### Extracted data

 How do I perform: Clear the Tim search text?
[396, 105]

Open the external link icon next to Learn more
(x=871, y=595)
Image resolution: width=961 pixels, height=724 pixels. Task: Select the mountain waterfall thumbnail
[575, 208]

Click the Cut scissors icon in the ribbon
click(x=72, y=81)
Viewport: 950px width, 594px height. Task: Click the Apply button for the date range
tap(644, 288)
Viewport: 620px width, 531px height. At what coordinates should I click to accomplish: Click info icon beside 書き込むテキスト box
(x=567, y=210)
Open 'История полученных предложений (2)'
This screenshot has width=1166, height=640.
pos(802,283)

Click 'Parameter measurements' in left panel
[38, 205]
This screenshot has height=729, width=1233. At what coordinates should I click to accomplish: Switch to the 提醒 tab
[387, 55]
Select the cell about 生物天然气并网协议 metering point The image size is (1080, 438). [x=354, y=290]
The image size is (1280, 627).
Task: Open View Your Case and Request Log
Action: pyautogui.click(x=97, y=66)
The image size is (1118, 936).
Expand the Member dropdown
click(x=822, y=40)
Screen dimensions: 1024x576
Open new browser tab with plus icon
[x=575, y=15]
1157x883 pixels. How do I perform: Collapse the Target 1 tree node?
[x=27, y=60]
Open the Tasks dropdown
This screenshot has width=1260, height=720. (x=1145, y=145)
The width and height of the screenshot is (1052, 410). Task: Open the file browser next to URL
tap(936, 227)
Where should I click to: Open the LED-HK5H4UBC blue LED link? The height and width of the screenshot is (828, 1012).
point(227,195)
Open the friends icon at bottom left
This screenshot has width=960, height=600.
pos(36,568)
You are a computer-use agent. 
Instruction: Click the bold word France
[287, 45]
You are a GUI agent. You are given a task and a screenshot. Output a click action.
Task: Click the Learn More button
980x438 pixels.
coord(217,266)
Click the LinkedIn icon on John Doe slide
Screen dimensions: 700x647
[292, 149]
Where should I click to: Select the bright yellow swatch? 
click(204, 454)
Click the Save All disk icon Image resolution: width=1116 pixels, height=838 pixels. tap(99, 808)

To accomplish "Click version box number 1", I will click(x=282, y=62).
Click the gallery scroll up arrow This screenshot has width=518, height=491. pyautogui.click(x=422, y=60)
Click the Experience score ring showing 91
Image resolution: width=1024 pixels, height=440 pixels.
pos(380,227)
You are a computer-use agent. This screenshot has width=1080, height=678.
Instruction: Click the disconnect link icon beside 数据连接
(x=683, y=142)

######

Above are the records. Copy the lines beginning at the one that has "1157x883 pixels. How" and ending with the one that has "Task: Click the Learn More button", unchanged.

1157x883 pixels. How do I perform: Collapse the Target 1 tree node?
[x=27, y=60]
Open the Tasks dropdown
This screenshot has width=1260, height=720. (x=1145, y=145)
The width and height of the screenshot is (1052, 410). Task: Open the file browser next to URL
tap(936, 227)
Where should I click to: Open the LED-HK5H4UBC blue LED link? The height and width of the screenshot is (828, 1012).
point(227,195)
Open the friends icon at bottom left
This screenshot has width=960, height=600.
pos(36,568)
You are a computer-use agent. 
Instruction: Click the bold word France
[287, 45]
You are a GUI agent. You are given a task and a screenshot. Output a click action.
Task: Click the Learn More button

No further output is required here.